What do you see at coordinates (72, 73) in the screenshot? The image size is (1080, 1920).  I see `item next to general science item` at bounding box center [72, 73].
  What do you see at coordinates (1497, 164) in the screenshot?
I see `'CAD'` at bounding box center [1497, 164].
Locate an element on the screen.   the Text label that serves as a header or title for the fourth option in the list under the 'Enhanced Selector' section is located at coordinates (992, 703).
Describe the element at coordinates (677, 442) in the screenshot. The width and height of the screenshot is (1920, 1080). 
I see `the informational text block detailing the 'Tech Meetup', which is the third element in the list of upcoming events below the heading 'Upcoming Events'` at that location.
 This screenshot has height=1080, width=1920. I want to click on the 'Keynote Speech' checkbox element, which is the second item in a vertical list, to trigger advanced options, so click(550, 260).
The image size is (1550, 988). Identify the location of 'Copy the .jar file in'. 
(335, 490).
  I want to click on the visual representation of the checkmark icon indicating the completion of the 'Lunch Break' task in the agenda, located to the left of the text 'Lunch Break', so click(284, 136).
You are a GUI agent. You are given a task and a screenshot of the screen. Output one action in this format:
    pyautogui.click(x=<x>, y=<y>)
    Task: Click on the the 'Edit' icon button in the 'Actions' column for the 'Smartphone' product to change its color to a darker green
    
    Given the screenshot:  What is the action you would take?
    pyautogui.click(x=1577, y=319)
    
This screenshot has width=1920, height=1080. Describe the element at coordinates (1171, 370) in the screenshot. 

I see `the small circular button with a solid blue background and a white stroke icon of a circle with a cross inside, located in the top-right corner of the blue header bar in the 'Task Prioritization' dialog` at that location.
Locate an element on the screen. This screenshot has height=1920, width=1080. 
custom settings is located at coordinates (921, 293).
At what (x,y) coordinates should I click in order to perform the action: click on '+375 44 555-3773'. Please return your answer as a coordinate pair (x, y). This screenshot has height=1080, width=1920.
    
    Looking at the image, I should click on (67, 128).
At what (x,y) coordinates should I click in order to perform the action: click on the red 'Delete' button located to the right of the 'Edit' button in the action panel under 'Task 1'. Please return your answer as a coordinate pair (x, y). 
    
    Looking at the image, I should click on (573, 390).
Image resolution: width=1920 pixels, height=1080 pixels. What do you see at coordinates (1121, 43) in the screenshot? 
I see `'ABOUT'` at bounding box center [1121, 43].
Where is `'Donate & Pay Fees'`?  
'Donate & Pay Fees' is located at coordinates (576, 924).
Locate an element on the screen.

■ PROBLEM
Update the records above by changing every "Describe the element" to "Identify the element" and leaving everything else as it is.

■ SOLUTION
What do you see at coordinates (72, 73) in the screenshot? The image size is (1080, 1920).  I see `item next to general science item` at bounding box center [72, 73].
  What do you see at coordinates (1497, 164) in the screenshot?
I see `'CAD'` at bounding box center [1497, 164].
Locate an element on the screen.   the Text label that serves as a header or title for the fourth option in the list under the 'Enhanced Selector' section is located at coordinates (992, 703).
Identify the element at coordinates (677, 442) in the screenshot. The width and height of the screenshot is (1920, 1080). 
I see `the informational text block detailing the 'Tech Meetup', which is the third element in the list of upcoming events below the heading 'Upcoming Events'` at that location.
 This screenshot has height=1080, width=1920. I want to click on the 'Keynote Speech' checkbox element, which is the second item in a vertical list, to trigger advanced options, so click(550, 260).
The image size is (1550, 988). Identify the location of 'Copy the .jar file in'. 
(335, 490).
  I want to click on the visual representation of the checkmark icon indicating the completion of the 'Lunch Break' task in the agenda, located to the left of the text 'Lunch Break', so click(284, 136).
You are a GUI agent. You are given a task and a screenshot of the screen. Output one action in this format:
    pyautogui.click(x=<x>, y=<y>)
    Task: Click on the the 'Edit' icon button in the 'Actions' column for the 'Smartphone' product to change its color to a darker green
    
    Given the screenshot:  What is the action you would take?
    pyautogui.click(x=1577, y=319)
    
This screenshot has width=1920, height=1080. Identify the element at coordinates (1171, 370) in the screenshot. 

I see `the small circular button with a solid blue background and a white stroke icon of a circle with a cross inside, located in the top-right corner of the blue header bar in the 'Task Prioritization' dialog` at that location.
Locate an element on the screen. This screenshot has height=1920, width=1080. 
custom settings is located at coordinates (921, 293).
At what (x,y) coordinates should I click in order to perform the action: click on '+375 44 555-3773'. Please return your answer as a coordinate pair (x, y). This screenshot has height=1080, width=1920.
    
    Looking at the image, I should click on (67, 128).
At what (x,y) coordinates should I click in order to perform the action: click on the red 'Delete' button located to the right of the 'Edit' button in the action panel under 'Task 1'. Please return your answer as a coordinate pair (x, y). 
    
    Looking at the image, I should click on (573, 390).
Image resolution: width=1920 pixels, height=1080 pixels. What do you see at coordinates (1121, 43) in the screenshot? 
I see `'ABOUT'` at bounding box center [1121, 43].
Where is `'Donate & Pay Fees'`?  
'Donate & Pay Fees' is located at coordinates (576, 924).
Locate an element on the screen.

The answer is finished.